This MCP server provides the following tools:

  • zotero_search_items: Search for items in your Zotero library using a text query
  • zotero_item_metadata: Get detailed metadata information about a specific Zotero item
  • zotero_item_fulltext: Get the full text of a specific Zotero item (i.e. PDF contents)

These can be discovered and accessed through any MCP client or through the MCP Inspector.

Each tool returns formatted text containing relevant information from your Zotero items, and AI assistants such as Claude can use them sequentially, searching for items then retrieving their metadata or text content.

Installation

This server can either run against either a local API offered by the Zotero desktop application) or through the Zotero Web API. The local API can be a bit more responsive, but requires that the Zotero app be running on the same computer with the API enabled. To enable the local API, do the following steps:

  1. Open Zotero and open "Zotero Settings"
  2. Under the "Advanced" tab, check the box that says "Allow other applications on this computer to communicate with Zotero".

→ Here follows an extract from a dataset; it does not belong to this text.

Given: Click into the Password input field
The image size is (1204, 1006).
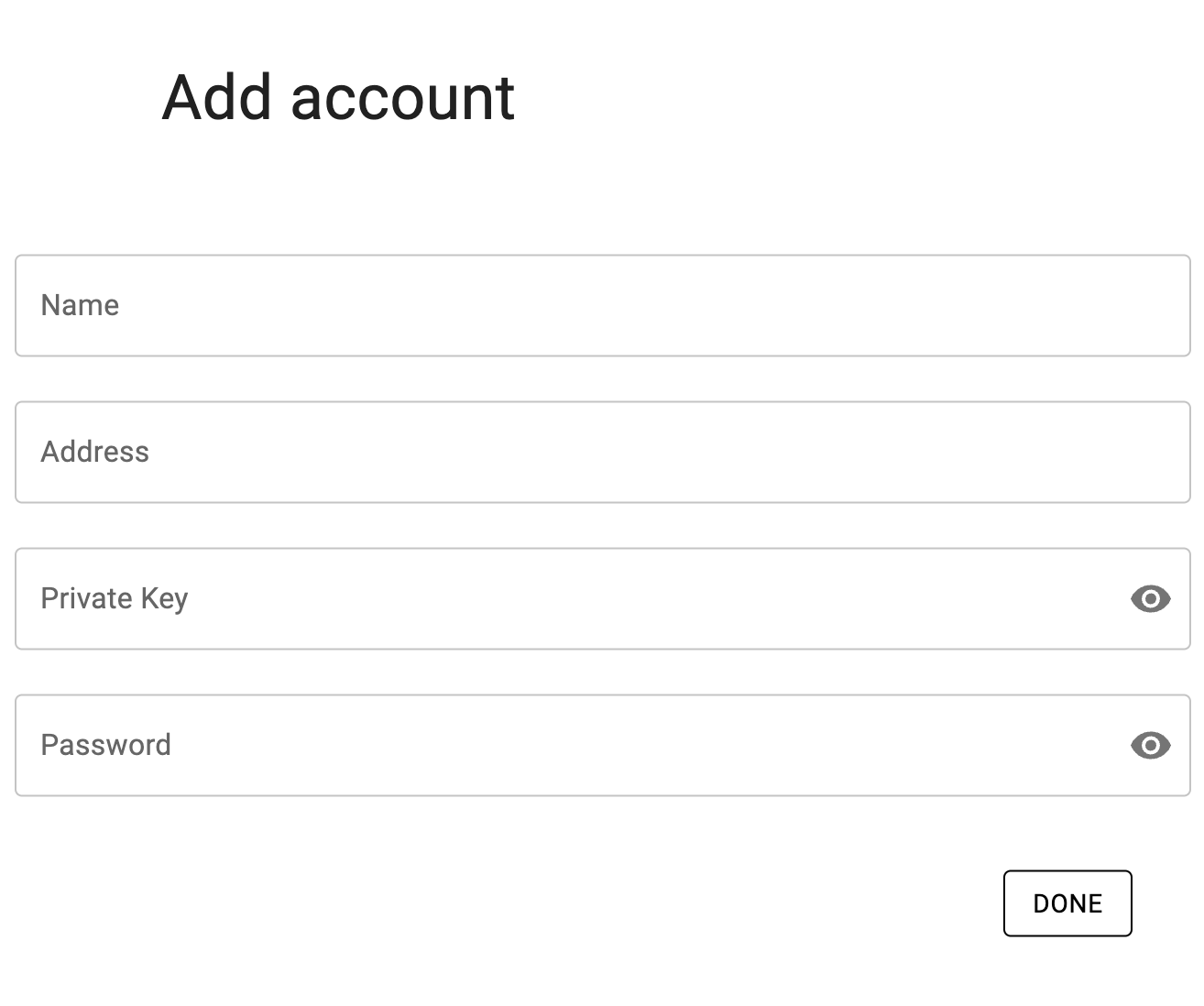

[!IMPORTANT] For access to the /fulltext endpoint on the local API which allows retrieving the full content of items in your library, you'll need to install a Zotero Beta Build (as of 2025-03-30). Once 7.1 is released this will no longer be the case. See https://github.com/zotero/zotero/pull/5004 for more information. If you do not want to do this, use the Web API instead.

To use the Zotero Web API, you'll need to create an API key and find your Library ID (usually your User ID) in your Zotero account settings here: https://www.zotero.org/settings/keys

These are the available configuration options:

  • ZOTERO_LOCAL=true: Use the local Zotero API (default: false, see note below)
  • ZOTERO_API_KEY: Your Zotero API key (not required for the local API)
  • ZOTERO_LIBRARY_ID: Your Zotero library ID (your user ID for user libraries, not required for the local API)
  • ZOTERO_LIBRARY_TYPE: The type of library (user or group, default: user)

uvx with Local Zotero API

To use this with Claude Desktop and a direct python install with uvx, add the following to the mcpServers configuration:

{
  "mcpServers": {
    "zotero": {
      "command": "uvx",
      "args": ["--upgrade", "zotero-mcp"],
      "env": {
        "ZOTERO_LOCAL": "true",
        "ZOTERO_API_KEY": "",
        "ZOTERO_LIBRARY_ID": ""
      }
    }
  }
}

The --upgrade flag is optional and will pull the latest version when new ones are available. If you don't have uvx installed you can use pipx run instead, or clone this repository locally and use the instructions in Development below.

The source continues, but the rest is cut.